# TASK SET
[1] Answer from the payday lending text: (a) In what year did Congress ban payday lending for military personnel? (b) What annual interest rate does Gutierrez's bill set as the cap for payday loans? (c) What organization is Jean Ann Fox with?
[2] Duplicate the payday lending text between "However, many people" and "Federation of America.", inclusive.

# TEXT EXCERPT
★ ★ ★ ★ ★ ★ ★
Filed under: Regulation — Ryan Fiore at 7:06 pm on Thursday, April 2, 2009

Democrat Representative Luis Gutierrez says that while his bill does have some crucial protections for borrowers it will be the best deal he can manage in the face of the industry’s aggressive lobbying. “While they may not be JP Morgan Chase or Bank of America, they’re very powerful. Their influence should not be underestimated,” says Gutierrez, who is the top Democrat on the Financial Services subcommittee.

Congress banned payday lending for military personnel back in 2006 by imposing a 36 percent interest-rate cap for them. Also another 15 states have either done the same or out right banned the loans. The reason why payday lending companies are against these interest rate caps is because it is the same to these lenders as banning the loans. Current payday loans charge over 400% interest rates on these loans which generally are repaid in one month. Gutierrez’s bill caps the annual interest rate for these payday loans to 391 percent, bans the lenders from allowing borrowers to repay the existing payday loan with another payday loan, and prevents payday lenders from suing borrowers or docking their wages to collect the debt.

However, many people do not believe that this will be enough. “We don’t believe that this is going to protect consumers. It would in fact condone the payday lending that can be extremely harmful to the people who can least afford it,” said Jean Ann Fox of the Consumer Federation of America.
★ ★ ★ ★ ★ ★ ★
# COLLECTED DATA
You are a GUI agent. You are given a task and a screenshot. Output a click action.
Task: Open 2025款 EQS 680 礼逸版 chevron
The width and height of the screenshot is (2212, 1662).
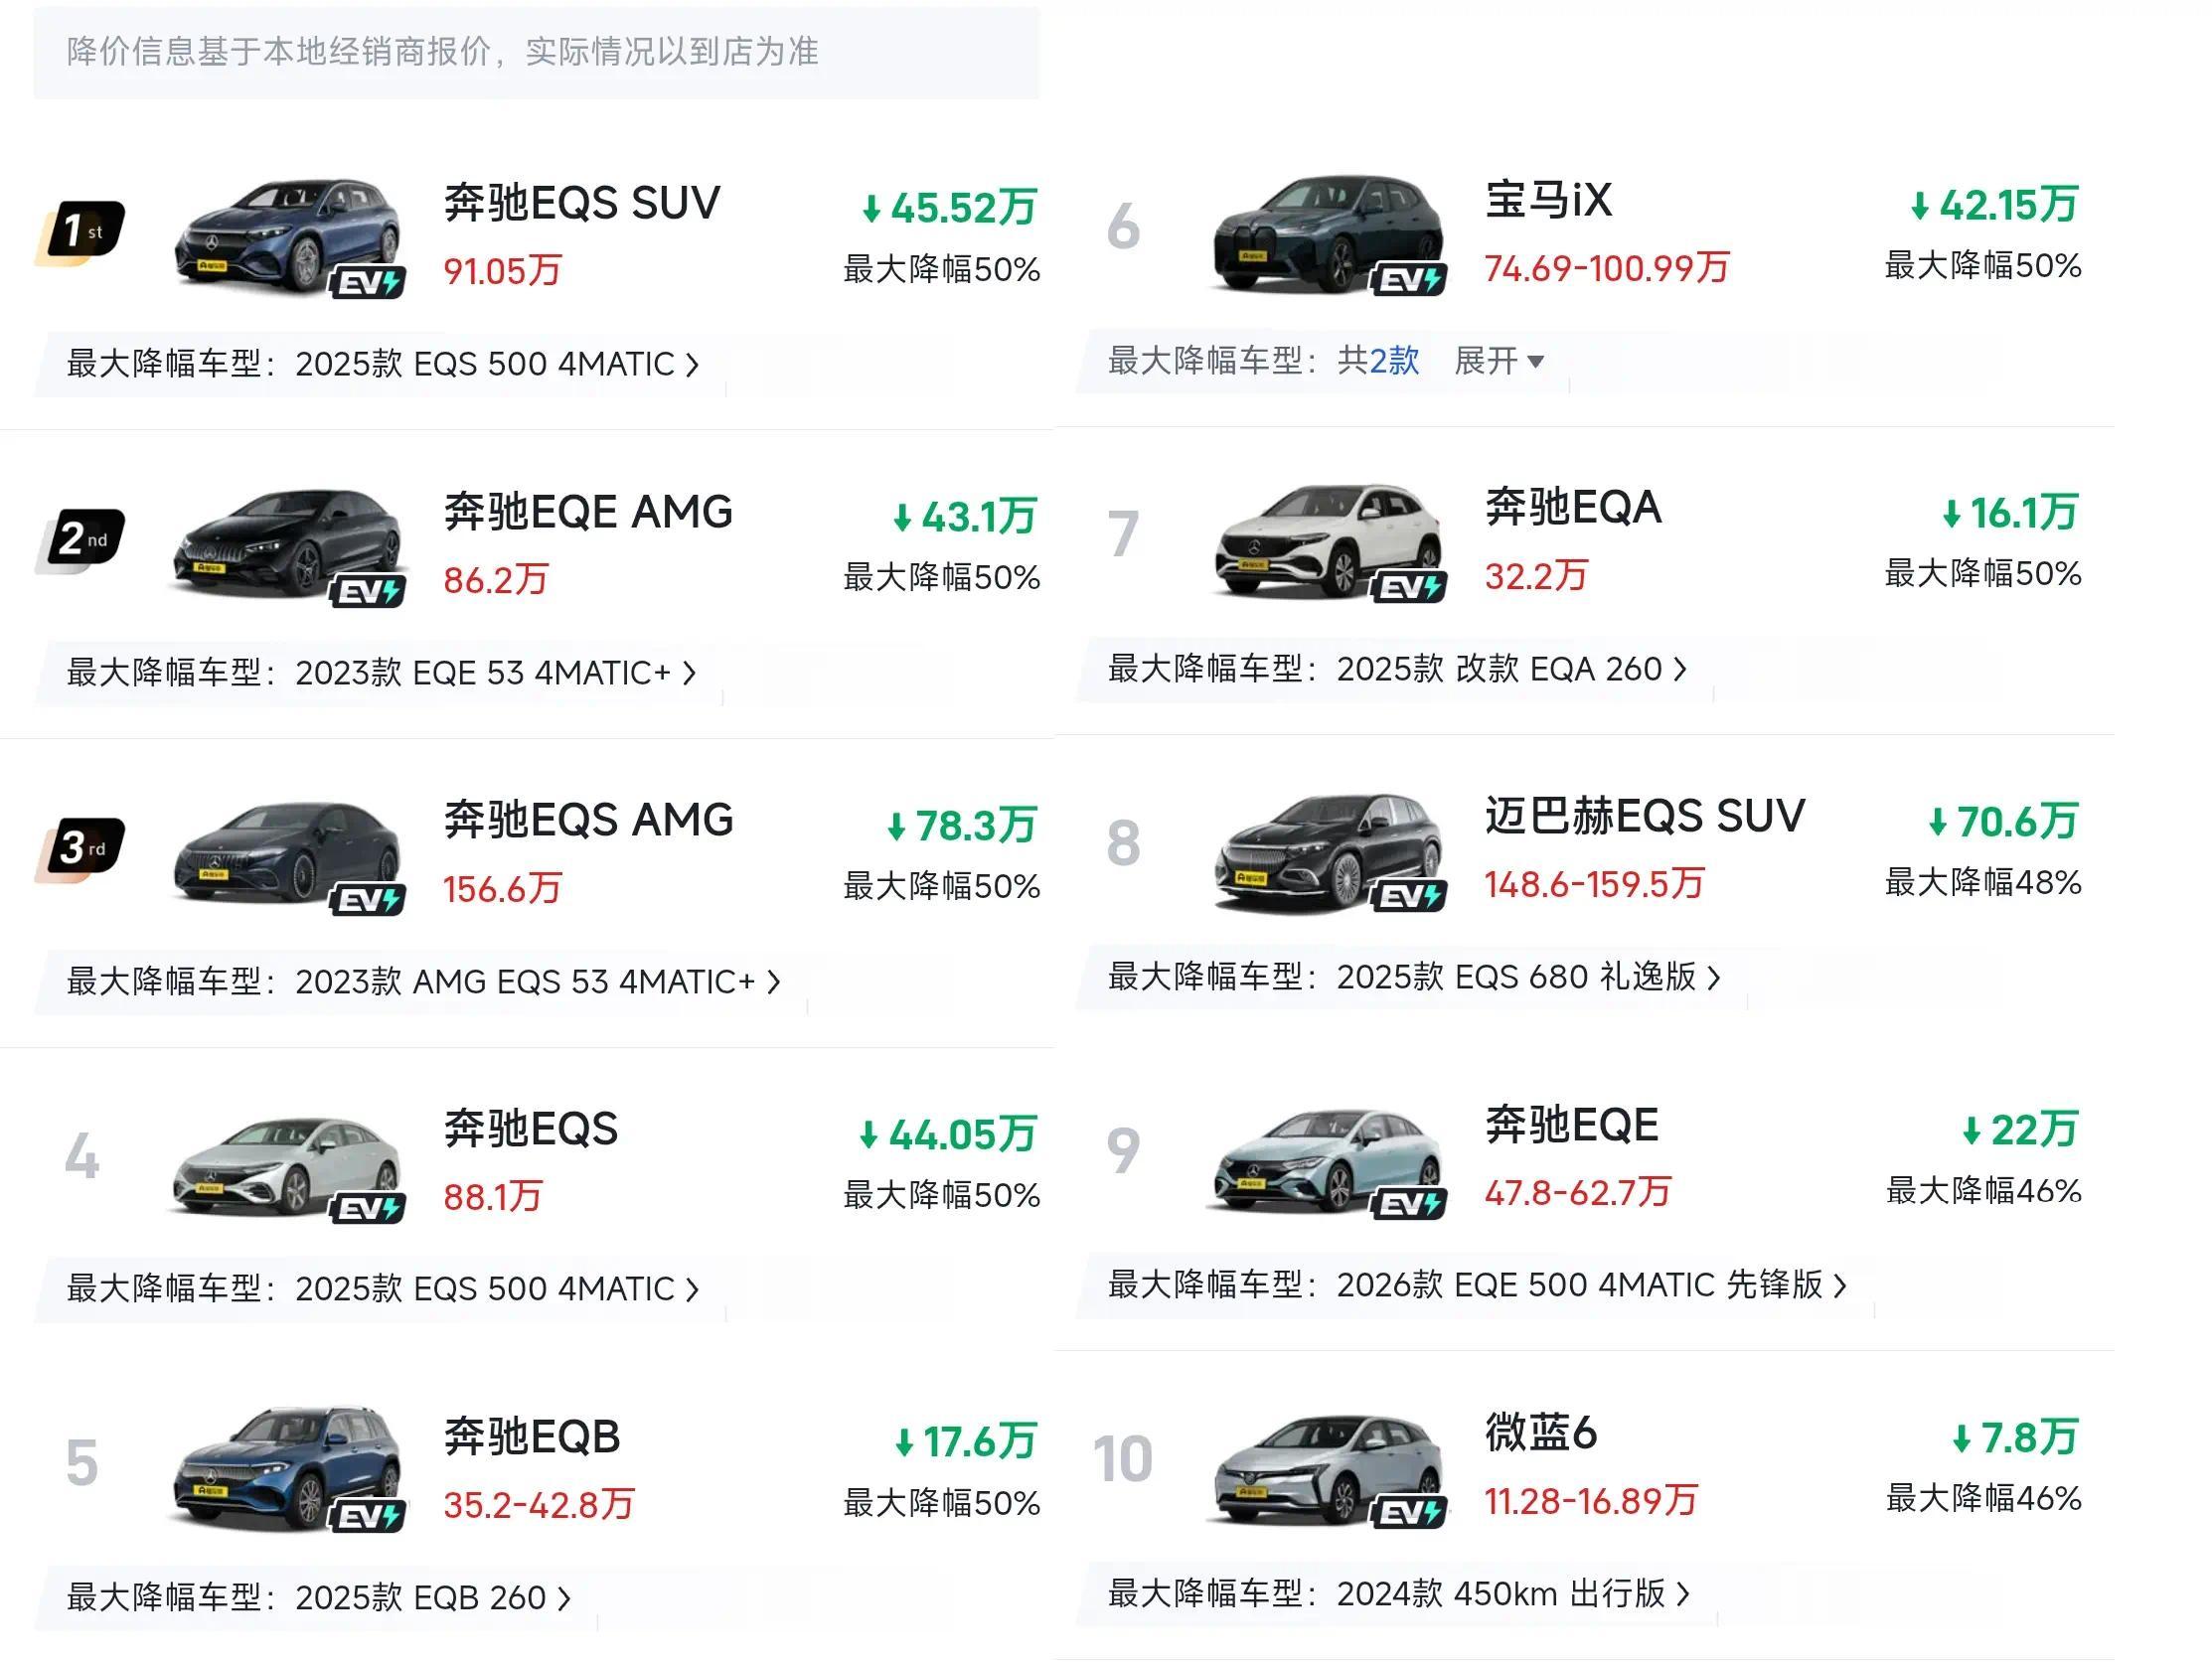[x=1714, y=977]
★ ★ ★ ★ ★ ★ ★
# PER-TASK OUTPUTS
[1]
(a) 2006
(b) 391 percent
(c) The Consumer Federation of America

[2]
However, many people do not believe that this will be enough. “We don’t believe that this is going to protect consumers. It would in fact condone the payday lending that can be extremely harmful to the people who can least afford it,” said Jean Ann Fox of the Consumer Federation of America.